• Asthma;
  • Hospital admissions;
  • Inhaled steroids;
  • Prevalence;
  • School children


Aim: To assess the temporal trend for asthma and asthma-like symptoms over a period of 20 years.

Method: Repeated cross-sectional surveys with identical study design were carried out among all school children (7–16 years) in a well-defined area in Sweden in 1985, 1995 and 2005.
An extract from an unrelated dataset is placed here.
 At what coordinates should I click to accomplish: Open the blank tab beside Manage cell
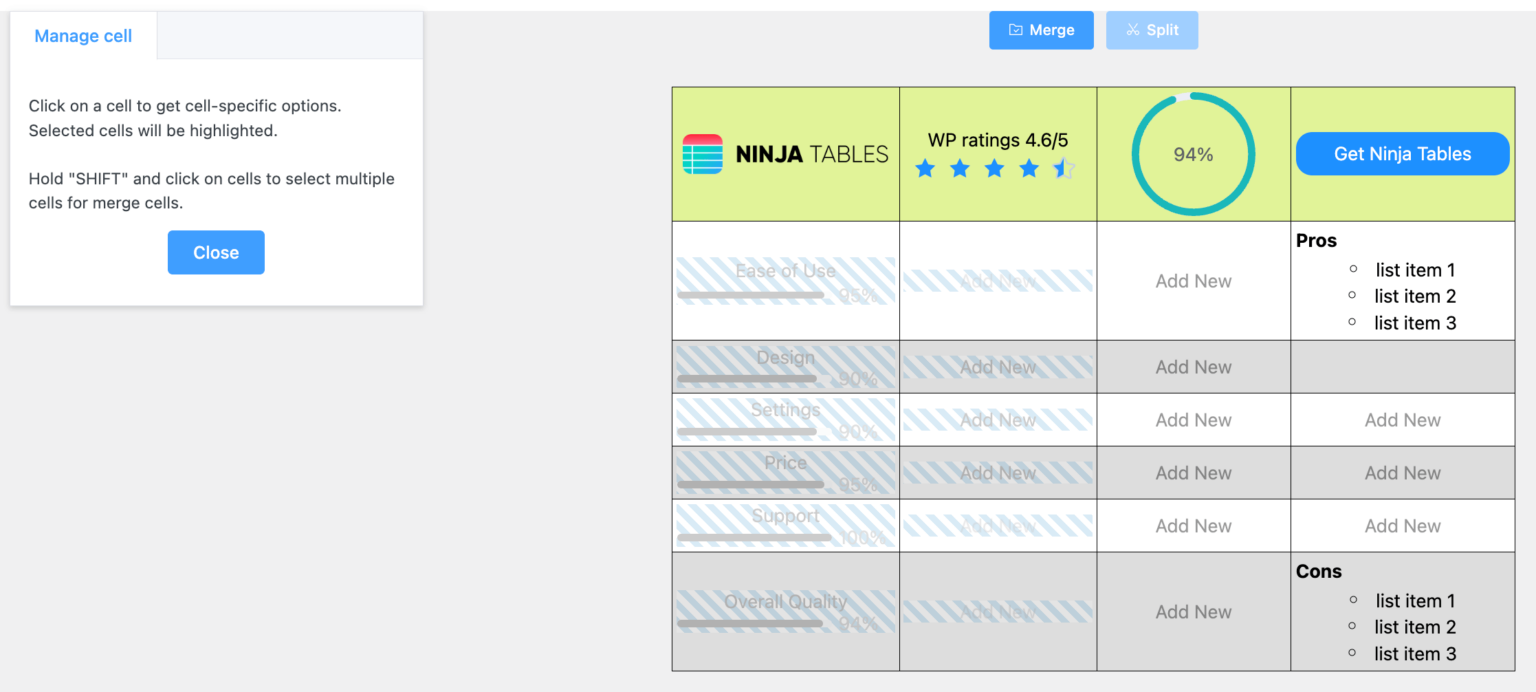pos(288,35)
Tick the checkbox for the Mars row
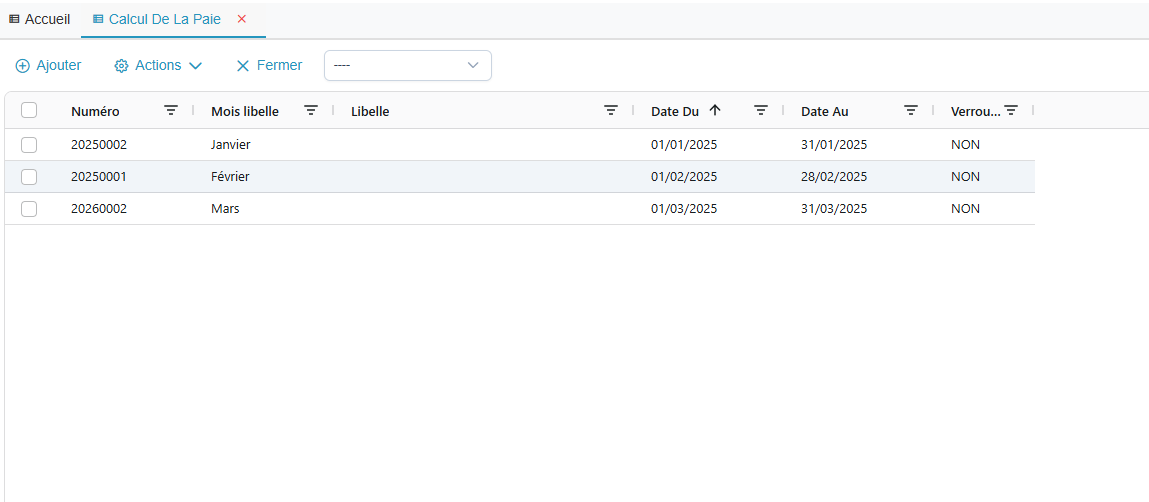Screen dimensions: 1149x502 pos(29,209)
Results: In 2005, the parents of 1110 out of 7825 children (14.2%) answered yes to a screening question on asthmatic symptoms. Of these, 783 out of 1110 (70.5%) replied to a postal questionnaire with detailed questions concerning symptoms and asthma management. The rate of affirmative response to the screening question was unchanged between 1995 and 2005. However, the percentage of children with wheezing or three or more asthma-like symptoms decreased, whereas the percentage of children with physician-diagnosed asthma increased steadily since 1985. The number of reported symptoms was closely associated with the number of days with physical restriction. The annual sale of inhaled steroids from local pharmacies was stable between 1995 and 2005.

Conclusion: The increase in asthmatic symptoms in school children has peaked. Reduced severity of symptoms and divergent trends for wheezing and physician-diagnosed asthma suggest an increased awareness of asthma with improved management of the symptoms. However, differences in trends between allergic and nonallergic asthma could not be excluded.